▶ Set problem
Convert the lines below into a JSON list of strings, one string per line, skipping blank lines and leaving out the pictures.

▶ Entries provided

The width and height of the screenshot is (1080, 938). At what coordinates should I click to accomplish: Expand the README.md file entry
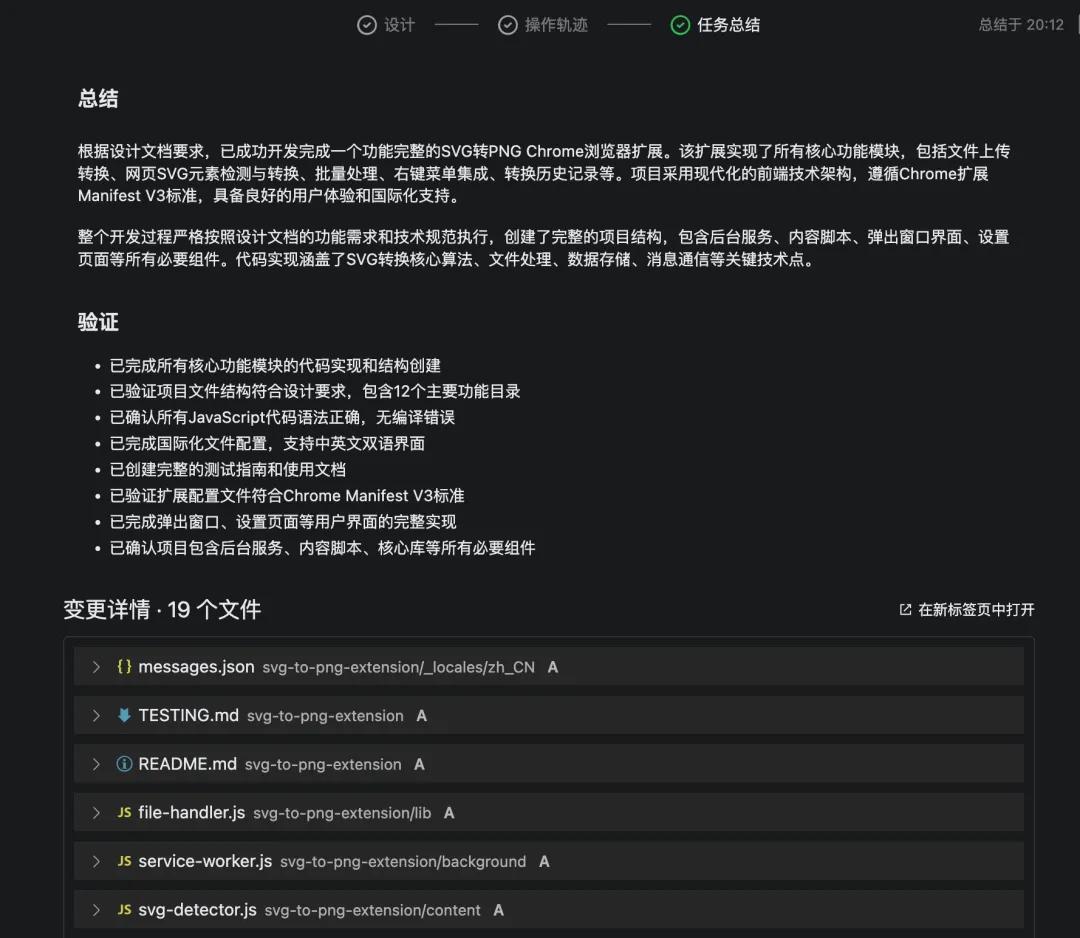(95, 763)
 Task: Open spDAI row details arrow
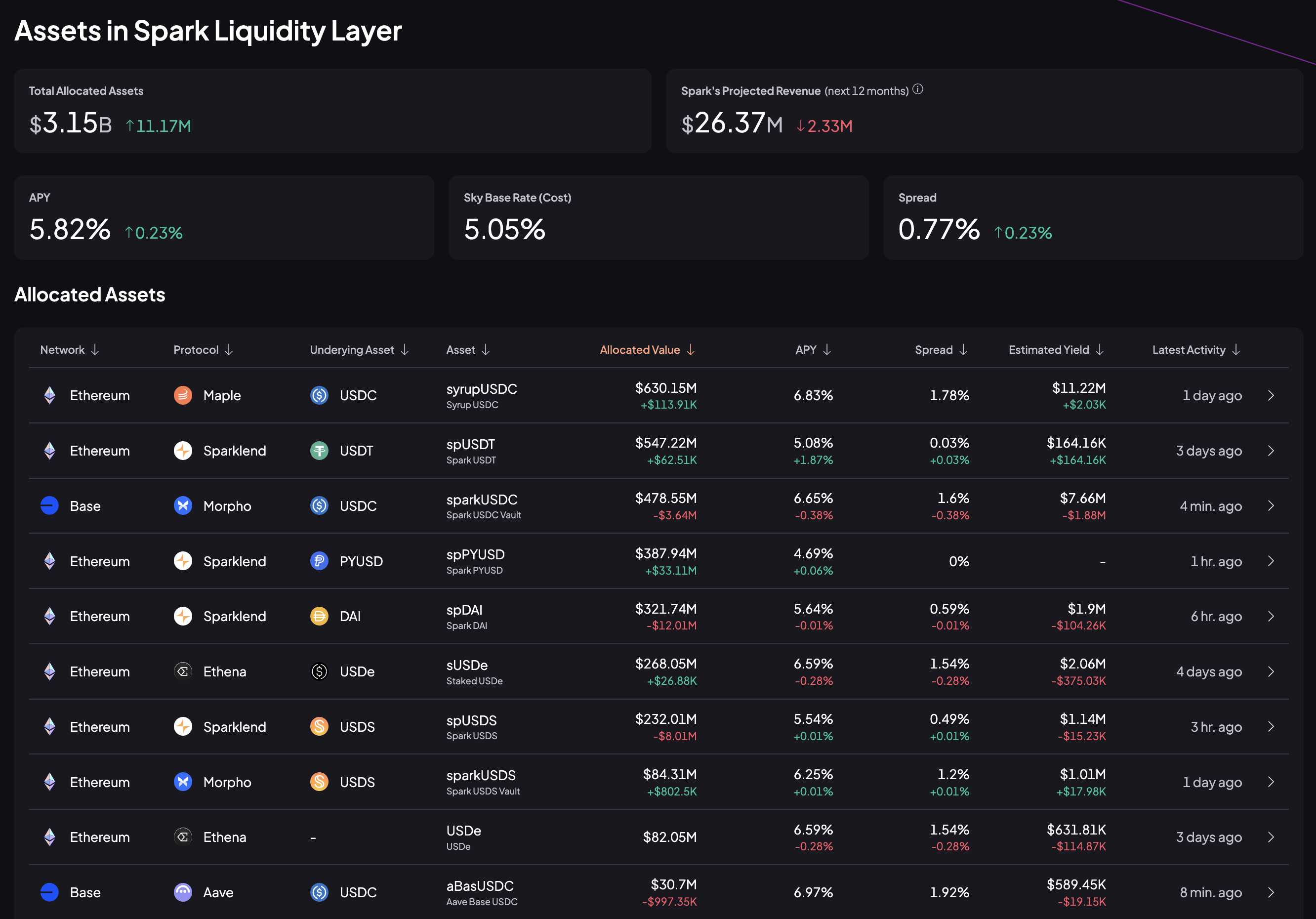(1270, 616)
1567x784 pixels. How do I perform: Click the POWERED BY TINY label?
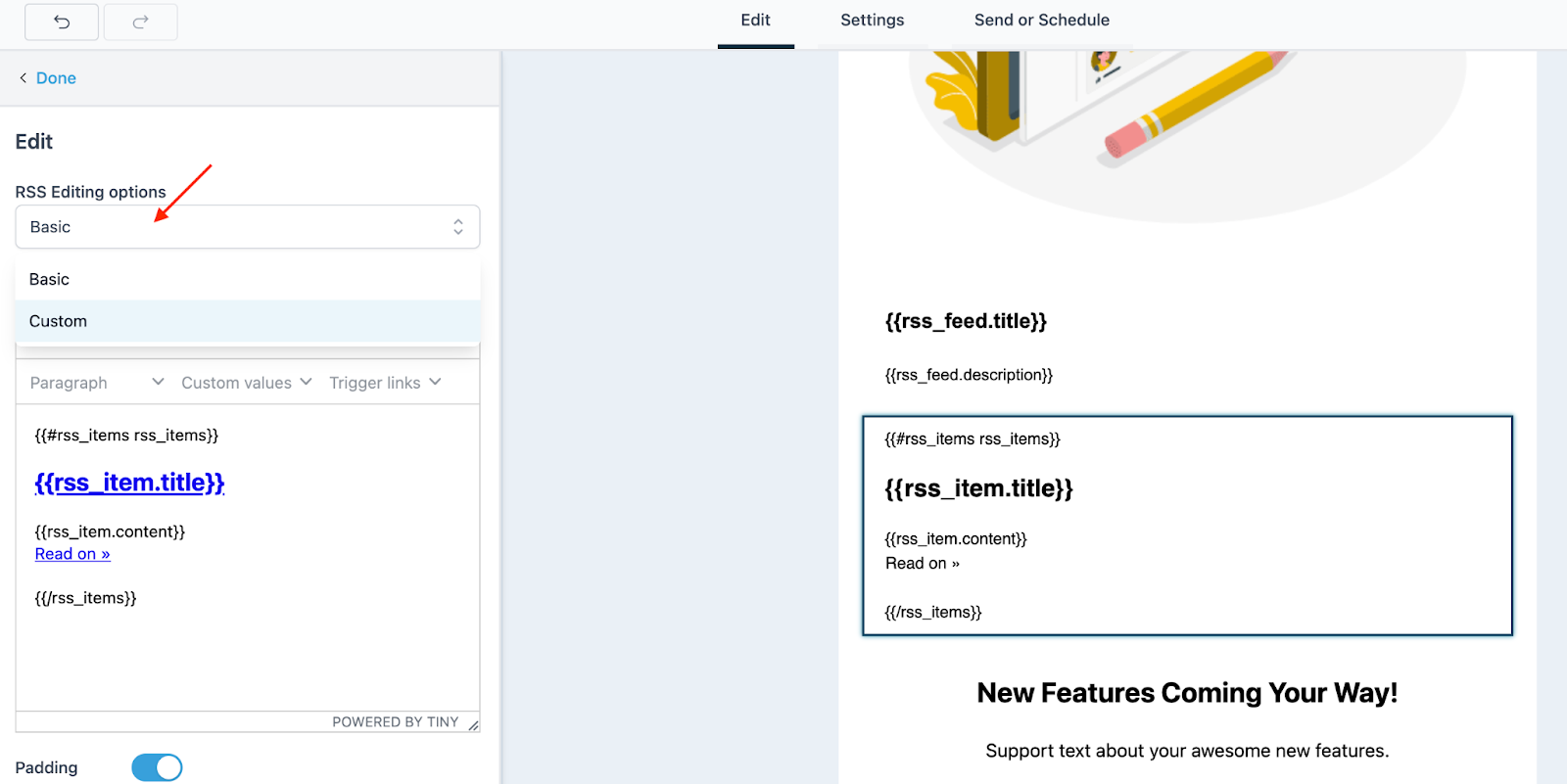(395, 722)
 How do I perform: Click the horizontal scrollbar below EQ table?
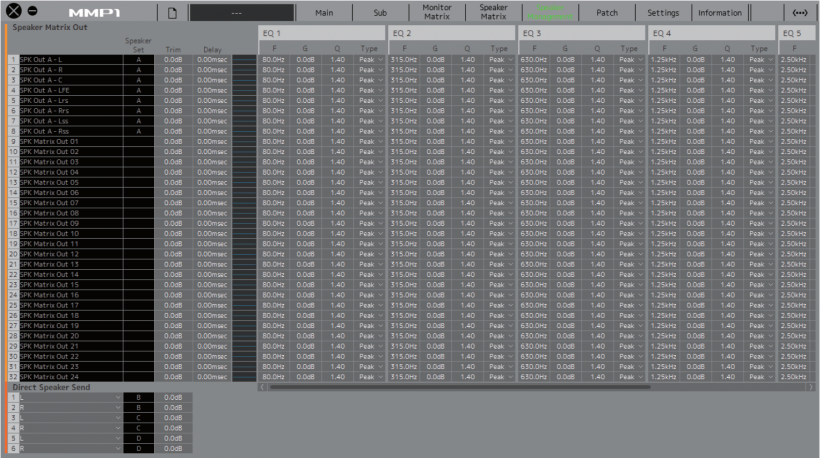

▶ Exercise response
[
  "The width and height of the screenshot is (1080, 938). At what coordinates should I click to accomplish: Expand the README.md file entry",
  "(95, 763)",
  " Task: Open spDAI row details arrow",
  "(1270, 616)",
  "1567x784 pixels. How do I perform: Click the POWERED BY TINY label?",
  "(395, 722)",
  " How do I perform: Click the horizontal scrollbar below EQ table?"
]